▶ [EXTRACT TO READ]
------------------------------------------------------------

You may recall three years ago there was a major announcement that Amazon, Berkshire Hathaway, and JP Morgan Chase were creating a joint venture that would solve the healthcare cost and delivery crisis in our country through an employee benefits program for their collective 1.1 million employees. This was to be the “big disruptor” in the U.S. Health system, which caused a big sell-off of all major insurance companies’ stock. Back then most of the financial pundits thought they could be successful in eliminating most of the administrative cost associated with the current system. Subsequently they named the venture Haven and hired Dr. Atul Gawande a leading physician, healthcare expert, author, and professor to head up the effort. Dr. Gawande left the company last May without much explanation nor public comment from the three business giants behind the venture. This week they announced that they were shuttering the effort and closing down Haven.
What happened? This was supposed to bring innovation and break our age-old healthcare system that has grown into colossal monopoly that rewards CEO’s and middlemen, and controls lawmakers through ungodly amounts of spending on lobbyists while bankrupting a large portion of their customers (patients). I think we can speculate on several different reasons, but I’ll provide two that seem to be most evident. The first is the potential for conflict of interest. All three of these companies have interest in various parts of the health care system where they make money from financing, providing tech platforms, or outright owning companies within the health care universe. In his daily podcast today Dr. Eric Bricker, a leading health care expert provided his opinion that Haven didn’t fail. It quit (You can find the video on YouTube). And that’s not a bad thing due to their financial conflicts of interest. Berkshire Hathaway holds roughly 1/3 ownership interest in Davita, the dialysis company that provides services to about half of the country’s patients dealing with kidney failure. He claims that their charges average $12,000 per patient per week -which is paid by you the employer. Medicare pays Davita about $750 for the same treatment for Medicare members. How would the other stockholders of Davita feel if a major stockholder created strategies to reduce the cost of Dialysis? The stockholders of both companies must be pleased about the closing of Haven as Berkshire Hathaway daily stock price is up 2% and Davita is up 3.2% as of this writing. My contention is that at least part of the failure for the three giant companies to succeed could be connected to their interest in profiting from the medical-industrial complex that is our current health system.

------------------------------------------------------------

▶ [DATA EXTRACTS]
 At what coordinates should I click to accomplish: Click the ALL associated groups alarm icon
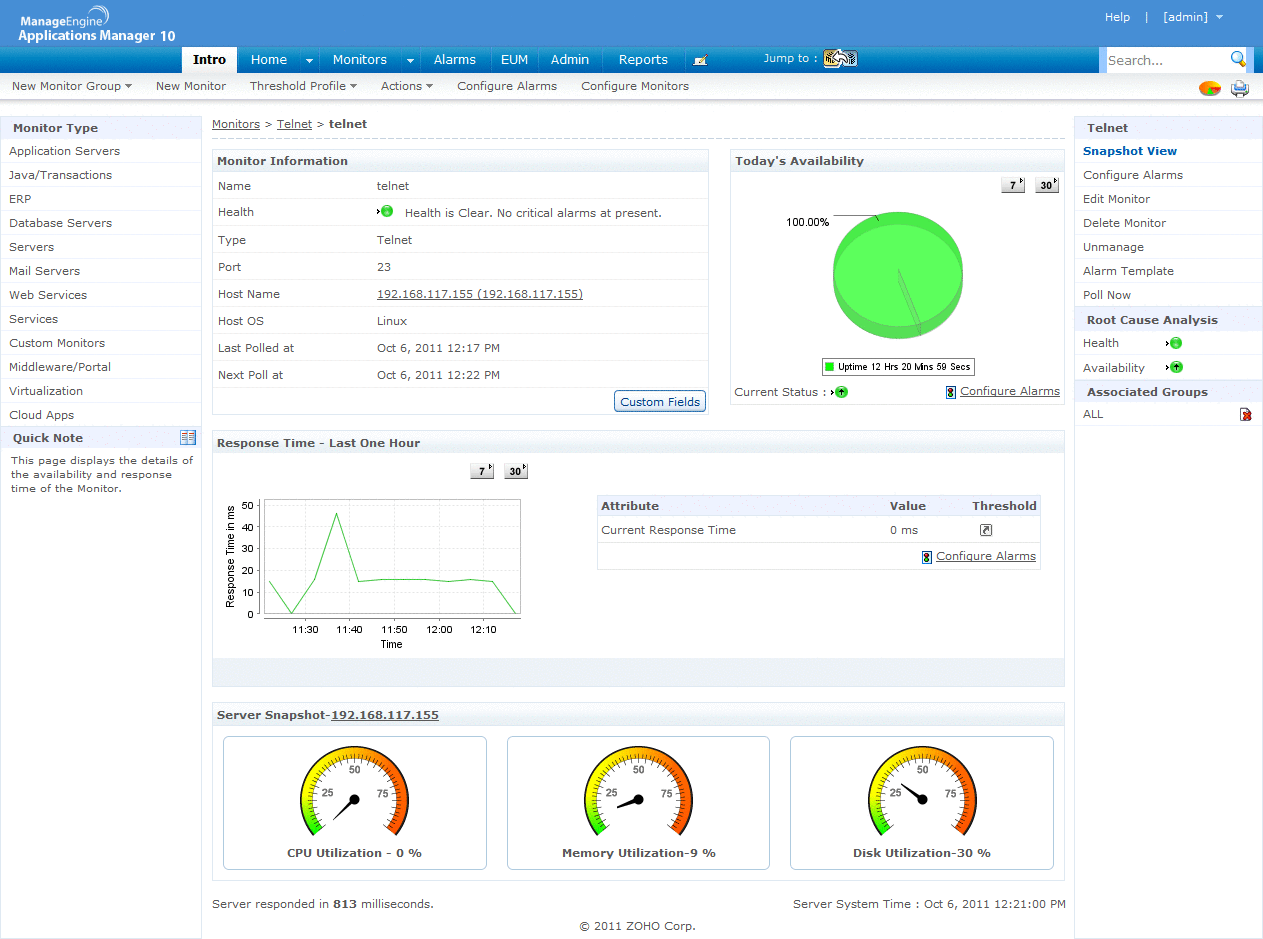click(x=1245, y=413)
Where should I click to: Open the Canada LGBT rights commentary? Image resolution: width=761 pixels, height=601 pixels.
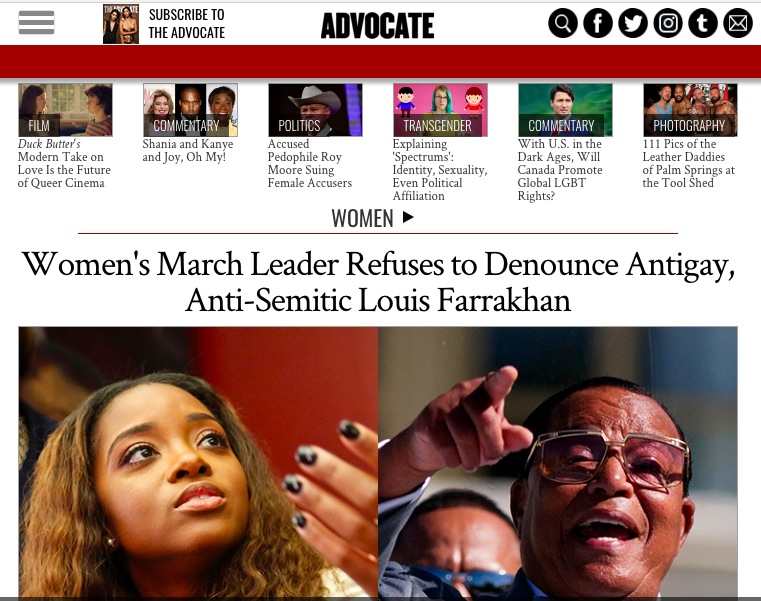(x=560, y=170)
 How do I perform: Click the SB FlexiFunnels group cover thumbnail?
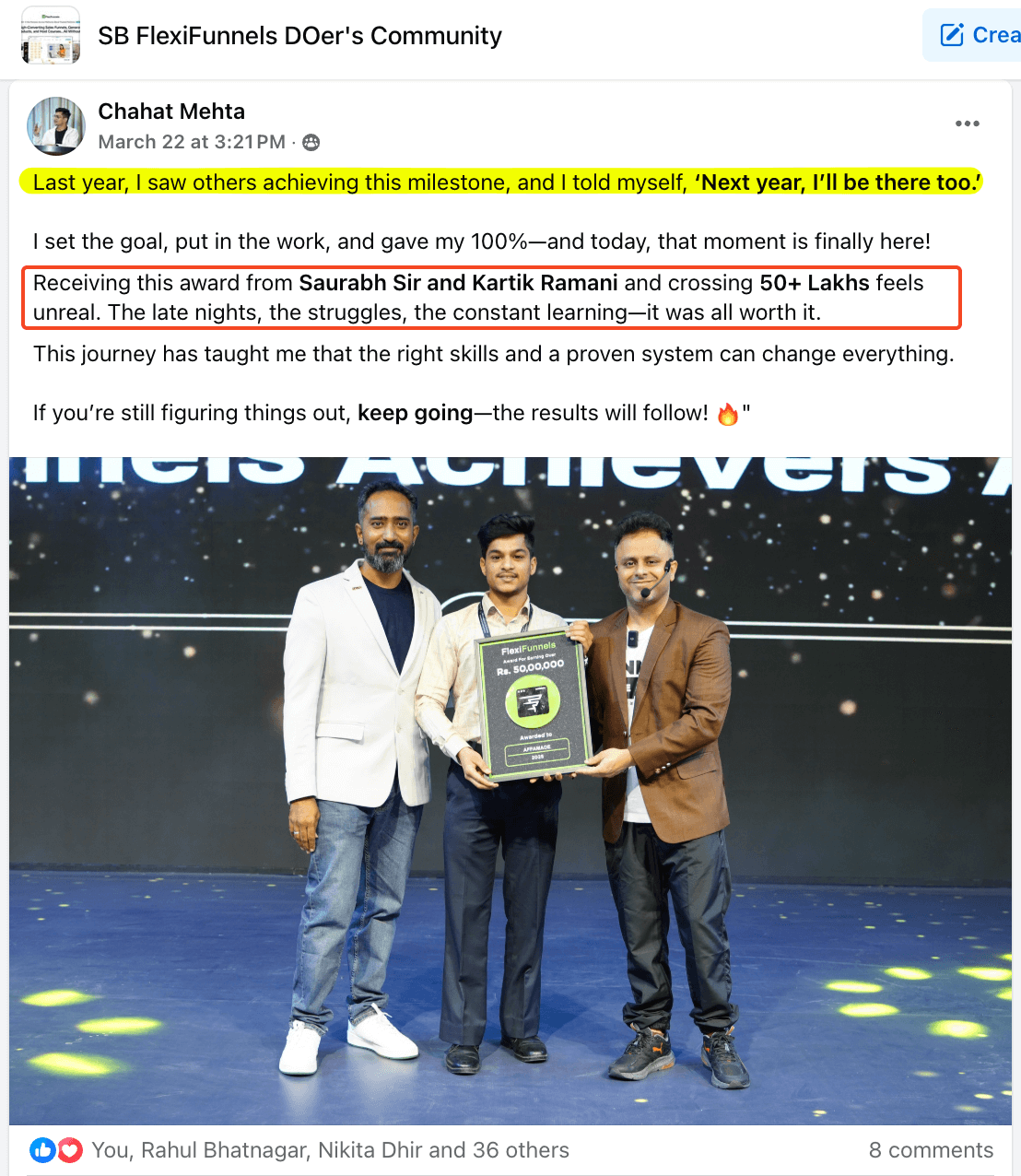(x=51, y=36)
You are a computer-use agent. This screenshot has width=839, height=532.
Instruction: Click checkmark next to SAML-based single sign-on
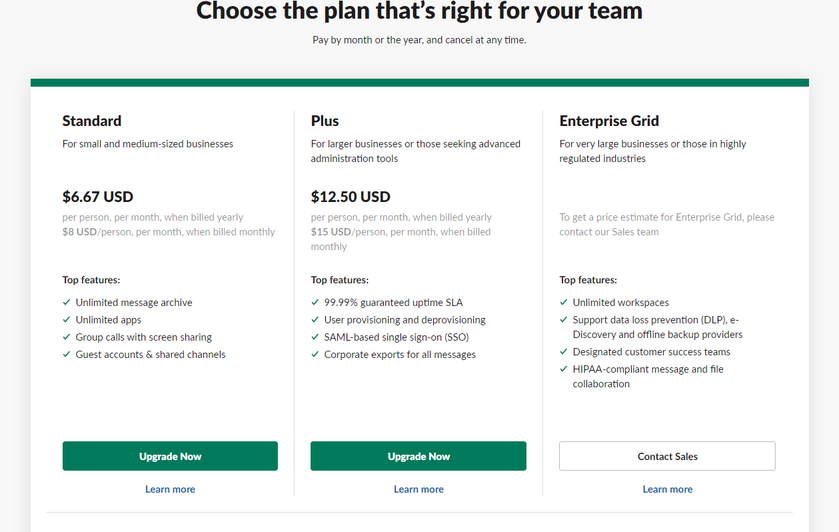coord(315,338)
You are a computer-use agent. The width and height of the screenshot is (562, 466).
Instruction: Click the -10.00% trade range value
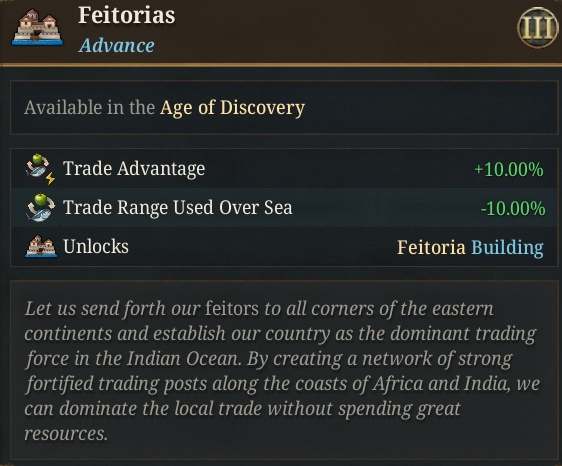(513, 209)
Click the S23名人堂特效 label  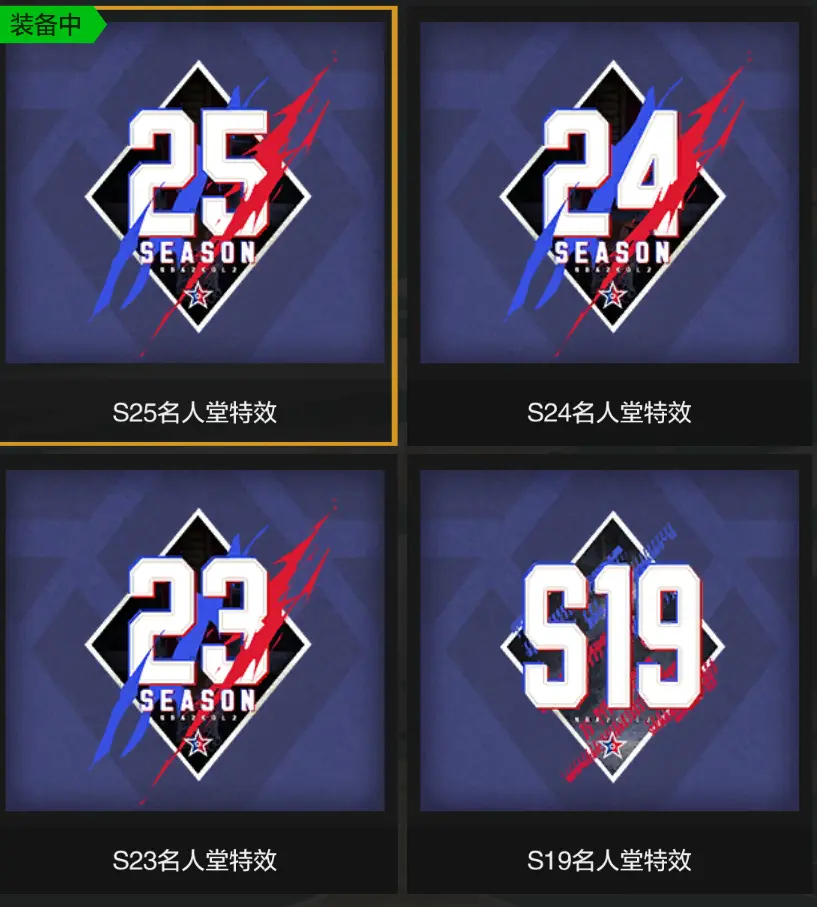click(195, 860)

------------------------------------------------------------

▶ [QUESTIONS]
#1 Do these statements agree with the text about Haven? Answer yes or no for each, and quote the words from the text that decide it.
(a) The three companies behind Haven had 1.1 million employees between them.
(b) Dr. Gawande explained in public why he left the company.
(c) Berkshire Hathaway owns about half of Davita.
#2 According to the text about Haven, how much does Medicare pay Davita for the same dialysis treatment?
#3 List the companies that the text about Haven says created the Haven joint venture.

▶ [EXERCISE RESPONSES]
#1
(a) Yes: "for their collective 1.1 million employees"
(b) No: "Dr. Gawande left the company last May without much explanation nor public comment from the three business giants behind the venture"
(c) No: "Berkshire Hathaway holds roughly 1/3 ownership interest in Davita"

#2 About $750 for Medicare members.

#3 Amazon, Berkshire Hathaway, JP Morgan Chase